▸ INSTRUCTIONS TO FOLLOW
Set down exactly the lines of the records from the top to the line containing "[Taş Kağıt Makas"; include both.

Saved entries
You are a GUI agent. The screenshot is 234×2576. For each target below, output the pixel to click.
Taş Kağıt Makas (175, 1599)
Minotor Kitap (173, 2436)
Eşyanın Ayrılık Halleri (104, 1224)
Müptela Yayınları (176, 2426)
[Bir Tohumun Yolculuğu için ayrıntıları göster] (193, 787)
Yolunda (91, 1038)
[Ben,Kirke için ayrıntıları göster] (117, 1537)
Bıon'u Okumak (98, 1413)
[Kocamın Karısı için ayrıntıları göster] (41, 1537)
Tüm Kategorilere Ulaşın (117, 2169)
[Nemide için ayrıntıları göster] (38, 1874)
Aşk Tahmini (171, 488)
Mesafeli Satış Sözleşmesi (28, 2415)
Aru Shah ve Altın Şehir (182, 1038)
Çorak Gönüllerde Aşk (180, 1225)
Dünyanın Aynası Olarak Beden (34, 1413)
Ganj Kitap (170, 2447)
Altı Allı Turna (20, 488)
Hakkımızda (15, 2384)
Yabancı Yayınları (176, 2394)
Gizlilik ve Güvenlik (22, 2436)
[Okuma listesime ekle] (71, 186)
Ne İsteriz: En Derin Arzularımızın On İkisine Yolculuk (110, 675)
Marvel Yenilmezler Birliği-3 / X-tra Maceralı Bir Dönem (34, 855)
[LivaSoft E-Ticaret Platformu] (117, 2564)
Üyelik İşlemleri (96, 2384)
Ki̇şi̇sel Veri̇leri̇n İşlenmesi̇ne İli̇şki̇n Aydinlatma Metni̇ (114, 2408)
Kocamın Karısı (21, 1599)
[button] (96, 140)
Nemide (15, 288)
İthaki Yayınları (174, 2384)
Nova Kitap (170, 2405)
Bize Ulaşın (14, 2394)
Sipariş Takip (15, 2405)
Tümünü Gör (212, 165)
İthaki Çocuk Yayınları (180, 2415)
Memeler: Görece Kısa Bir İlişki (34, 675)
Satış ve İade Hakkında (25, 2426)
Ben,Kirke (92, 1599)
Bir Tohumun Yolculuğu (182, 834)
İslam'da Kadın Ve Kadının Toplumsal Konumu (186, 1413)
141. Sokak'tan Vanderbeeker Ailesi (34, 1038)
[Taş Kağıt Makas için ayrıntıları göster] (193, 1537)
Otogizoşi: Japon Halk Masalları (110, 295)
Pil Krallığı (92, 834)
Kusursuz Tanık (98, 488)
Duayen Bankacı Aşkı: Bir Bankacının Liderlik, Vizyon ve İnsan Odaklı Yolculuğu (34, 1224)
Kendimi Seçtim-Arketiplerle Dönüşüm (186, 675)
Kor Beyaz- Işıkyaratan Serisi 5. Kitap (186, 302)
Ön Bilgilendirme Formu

▸ RESPONSE BOX
You are a GUI agent. The screenshot is 234×2576. For each target below, output the pixel to click.
Taş Kağıt Makas (175, 1599)
Minotor Kitap (173, 2436)
Eşyanın Ayrılık Halleri (104, 1224)
Müptela Yayınları (176, 2426)
[Bir Tohumun Yolculuğu için ayrıntıları göster] (193, 787)
Yolunda (91, 1038)
[Ben,Kirke için ayrıntıları göster] (117, 1537)
Bıon'u Okumak (98, 1413)
[Kocamın Karısı için ayrıntıları göster] (41, 1537)
Tüm Kategorilere Ulaşın (117, 2169)
[Nemide için ayrıntıları göster] (38, 1874)
Aşk Tahmini (171, 488)
Mesafeli Satış Sözleşmesi (28, 2415)
Aru Shah ve Altın Şehir (182, 1038)
Çorak Gönüllerde Aşk (180, 1225)
Dünyanın Aynası Olarak Beden (34, 1413)
Ganj Kitap (170, 2447)
Altı Allı Turna (20, 488)
Hakkımızda (15, 2384)
Yabancı Yayınları (176, 2394)
Gizlilik ve Güvenlik (22, 2436)
[Okuma listesime ekle] (71, 186)
Ne İsteriz: En Derin Arzularımızın On İkisine Yolculuk (110, 675)
Marvel Yenilmezler Birliği-3 / X-tra Maceralı Bir Dönem (34, 855)
[LivaSoft E-Ticaret Platformu] (117, 2564)
Üyelik İşlemleri (96, 2384)
Ki̇şi̇sel Veri̇leri̇n İşlenmesi̇ne İli̇şki̇n Aydinlatma Metni̇ (114, 2408)
Kocamın Karısı (21, 1599)
[button] (96, 140)
Nemide (15, 288)
İthaki Yayınları (174, 2384)
Nova Kitap (170, 2405)
Bize Ulaşın (14, 2394)
Sipariş Takip (15, 2405)
Tümünü Gör (212, 165)
İthaki Çocuk Yayınları (180, 2415)
Memeler: Görece Kısa Bir İlişki (34, 675)
Satış ve İade Hakkında (25, 2426)
Ben,Kirke (92, 1599)
Bir Tohumun Yolculuğu (182, 834)
İslam'da Kadın Ve Kadının Toplumsal Konumu (186, 1413)
141. Sokak'tan Vanderbeeker Ailesi (34, 1038)
[Taş Kağıt Makas için ayrıntıları göster] (193, 1537)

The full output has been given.